## WRITTEN REQUEST 1
Answer these questions from the excerpt on political rap:
(a) Where and when did hip-hop begin?
(b) Which record company released "The Message" as a single over Flash's objections?
(c) What distinction did millions of listeners give "The Message"?

## QUOTED PASSAGE
•••••

Couple of pertinent excerpts...

"'Political rap' was actually something of an invention. The Bronx
community-center dances and block parties where hip-hop began in the early
1970s were not demonstrations for justice, they were celebrations of
survival. Hip-hop culture simply reflected what the people wanted and
needed--escape. Rappers bragged about living the brand-name high life
because they didn't; they boasted about getting headlines in the New York
Post because they couldn't. Then, during the burning summer of the first
Reagan recession, Grandmaster Flash and the Furious Five released "The
Message," a dirge (by the standards of the day) that seethed against the
everyday violence of disinvestment. Flash was certain the record, which was
actually an A&R-pushed concoction by Duke Bootee and Melle Mel, would flop;
it was too slow and too depressing to rock a party. But Sugar Hill Records
released the song as a single over his objections, and "The Message" struck
the zeitgeist like a bull's-eye. Liberal soul and rock critics, who had been
waiting for exactly this kind of statement from urban America, championed
it. Millions of listeners made it the third platinum rap single....

•••••

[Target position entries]
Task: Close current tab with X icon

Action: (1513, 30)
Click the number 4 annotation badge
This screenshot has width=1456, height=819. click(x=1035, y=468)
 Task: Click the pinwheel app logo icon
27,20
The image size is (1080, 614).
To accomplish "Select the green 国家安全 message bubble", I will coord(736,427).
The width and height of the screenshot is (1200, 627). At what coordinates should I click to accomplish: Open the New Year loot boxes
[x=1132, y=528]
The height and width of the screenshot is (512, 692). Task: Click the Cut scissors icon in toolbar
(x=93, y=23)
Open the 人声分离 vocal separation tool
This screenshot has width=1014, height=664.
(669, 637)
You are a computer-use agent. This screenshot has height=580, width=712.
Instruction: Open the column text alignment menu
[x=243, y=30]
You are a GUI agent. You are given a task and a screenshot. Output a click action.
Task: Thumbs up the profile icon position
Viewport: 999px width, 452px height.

•••••

## WRITTEN REQUEST 2
Show every line of the entries above that contains the word "This". Case counts.

## TASK RESULT 1
(a) At community-center dances and block parties in the Bronx in the early 1970s.
(b) Sugar Hill Records.
(c) They made it the third platinum rap single.

## TASK RESULT 2
This screenshot has width=1456, height=819. click(x=1035, y=468)
This screenshot has width=1014, height=664.
You are a computer-use agent. This screenshot has height=580, width=712.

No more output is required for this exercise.